After you’ve decided you want to teach in China and put your resume our there/applied for a few positions usually the first people you’ll be contacted by are recruiters. Recruiters are hired by schools to post advertisements, look over resumes, and basically be the middle man to ensure you meet the schools requirements before you’re hired. Some recruiters are legit and some are not, there are pages upon pages of threads dedicated to those non-legit recruiters over on Dave’s ESL Cafe.
Here is the number one thing to remember with recruiters: They should never, ever ask you for money and you should never, ever give it to them if they ask.
Recruiters are paid by the school. End of story.
Usually recruiters will ask you for a number of documents:
- Passport; they will want to see the first page of your passport with your picture, full name, etc.
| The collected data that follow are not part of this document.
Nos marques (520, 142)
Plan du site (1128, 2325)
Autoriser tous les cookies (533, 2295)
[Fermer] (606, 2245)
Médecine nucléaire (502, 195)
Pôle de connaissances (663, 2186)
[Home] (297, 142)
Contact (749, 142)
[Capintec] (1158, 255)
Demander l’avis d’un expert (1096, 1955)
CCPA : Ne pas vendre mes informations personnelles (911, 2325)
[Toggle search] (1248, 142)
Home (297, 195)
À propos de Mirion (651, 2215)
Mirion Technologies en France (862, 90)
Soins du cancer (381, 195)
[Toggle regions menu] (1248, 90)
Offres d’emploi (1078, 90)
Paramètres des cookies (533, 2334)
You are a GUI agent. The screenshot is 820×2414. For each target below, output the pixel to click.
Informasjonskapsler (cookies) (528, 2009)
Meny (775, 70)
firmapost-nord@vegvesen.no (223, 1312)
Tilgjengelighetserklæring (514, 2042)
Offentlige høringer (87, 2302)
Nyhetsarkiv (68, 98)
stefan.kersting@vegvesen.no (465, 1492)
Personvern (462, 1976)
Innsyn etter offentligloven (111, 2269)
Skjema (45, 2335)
- A copy of your university diploma.
- Recommendation letters from former employers or teachers.
- A recent picture
- A TEFL or TOEFL certificate if you have one
- Your resume/CV
Depending on the recruiter they may send you a number of positions which are open at a variety of schools in various cities. You choose the positions you are interested in and they will send on your documents to the school to see if they in turn are interested in you. Things in China happen fairly quickly and you should here back in a short amount of time from the schools that want you.
If none of the schools you applied at reply try a different recruiter, there are thousands to choose from.
Occasionally you’ll run into some extremely unprofessional recruiters. A friend of mine recently had an unpleasant experience dealing with a recruiter named Long Long at AiQinghai; “After not contacting a recruiter fast enough in China, this is the response that I received: “But I am sure that you are really a not professional teacher even a professional woman. You are quite unpolite a black african American woman. Go to fuck your father, and Please don’t contact me any more.”” (Just a heads up, don’t use this person for your recruitment).
I also recently dealt with a recruiter who told me I had a job then didn’t contact me for a week then replied via e-mail that the school had decided to go with someone else. Not even a phone call and that was the end of our contact.
I would love to say that this type of person is few and far between when looking for a job in the Middle Kingdom but unfortunately they seem to pop up fairly often, especially if you are a first timer in China. Have patience and try going through services such as Teaching Nomad, Angelina’s ESL Cafe, or take your chances on some job boards like EChinacities.